Bipartisan talks to avert a government shutdown tomorrow are in shambles after President-elect Donald Trump rejected the continuing resolution, advising top Republicans to renegotiate key aspects of the plan. 

The 1,500-page bill, introduced Wednesday, would fund the government for the next three months — allowing operations to continue through the holidays and punting the deadline to pass a comprehensive budget to the early days of Trump’s second term. 

Trump and Vice President-elect JD Vance are advocating for a controversial provision that goes against long-standing GOP policy: raising the debt ceiling. 

“Increasing the debt ceiling is not great, but we’d rather do it on Biden’s watch,” they wrote in a statement yesterday. “If Democrats won’t cooperate on the debt ceiling now, what makes anyone think they would do it in June during our administration? Let’s have this debate now.”

While top Republicans convene in the House speaker’s office (in a meeting I’m told was “not pretty”), some of Trump’s more outspoken allies are throwing in the towel. 

“I’m all in,” Rep. Marjorie Taylor Greene of Georgia wrote on X. “The government can shut down all the way until Jan. 20 as far as I’m concerned.”

“Shut it down,” Tennessee Rep. Tim Burchett added

The clock is ticking, and it looks like they just might.

— Casey Wagner

  • Fed Chair Jerome Powell said yesterday: “We’re not allowed to own bitcoin” — adding the Fed is “not looking for a law change.” These remarks come after US Sen. Cynthia Lummis floated a bill to create a strategic bitcoin reserve and Donald Trump last week signaled such a reserve is being considered. 

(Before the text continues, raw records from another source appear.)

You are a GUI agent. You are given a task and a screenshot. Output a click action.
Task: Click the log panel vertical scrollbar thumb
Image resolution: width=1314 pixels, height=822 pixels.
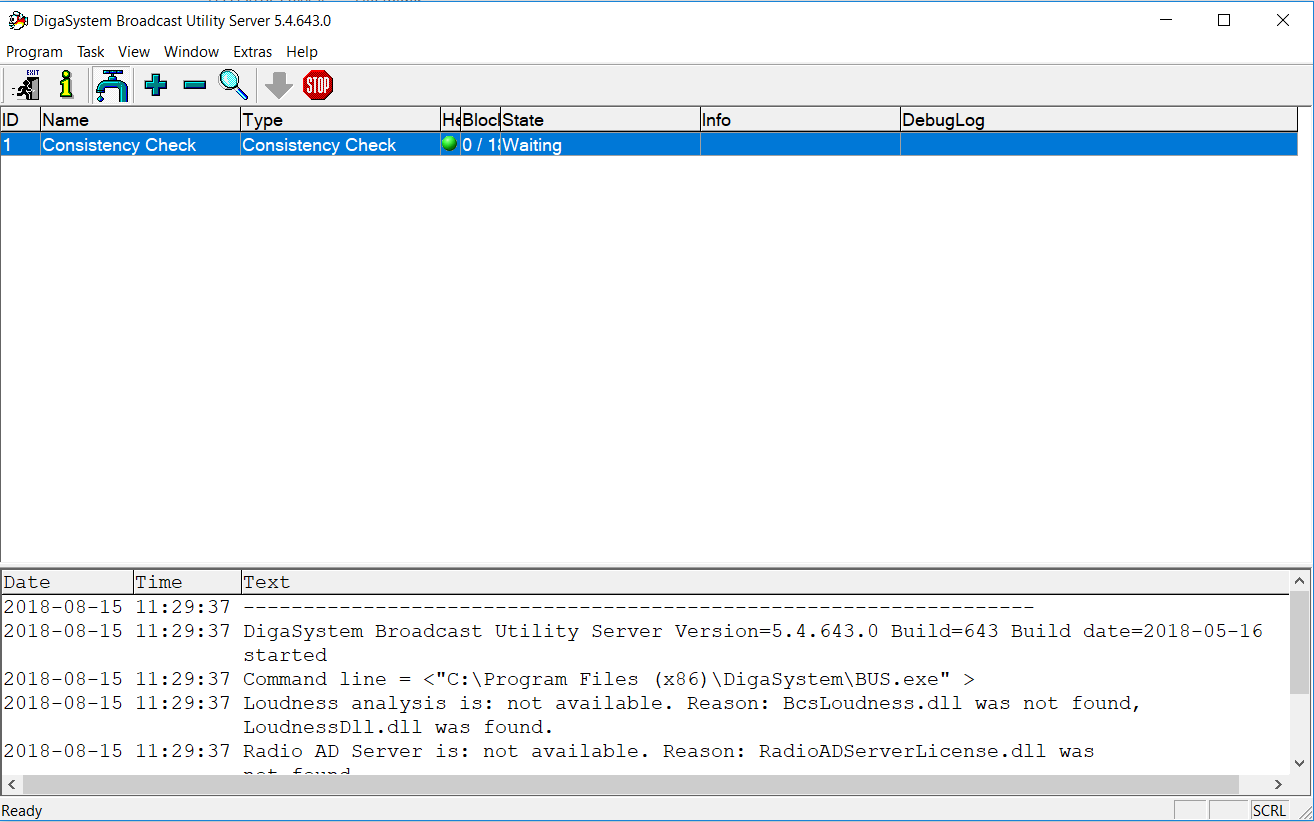pos(1300,642)
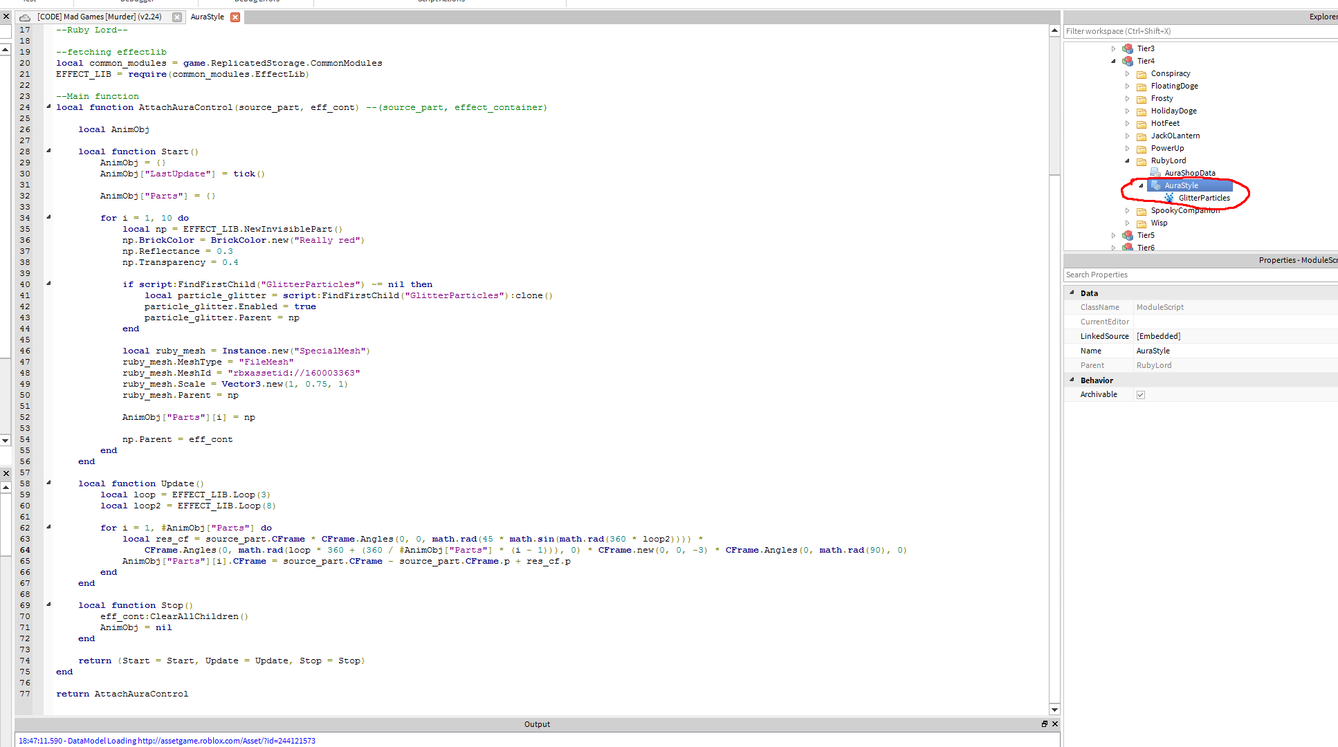The width and height of the screenshot is (1338, 747).
Task: Collapse the Behavior properties section
Action: (1071, 380)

  • Bitcoin’s price hovered around $98,000 at 1:30 pm ET — down 2% from a day ago.  

  • Hut 8 has bought 990 BTC for roughly $100 million. The company’s total holdings of 10,096 BTC rose to a value above $1 billion before the asset’s latest dip. Meanwhile, the CFO of CleanSpark said the company will invest in its ability to mine BTC at a cost beneath $40,000 instead of buying above $100,000.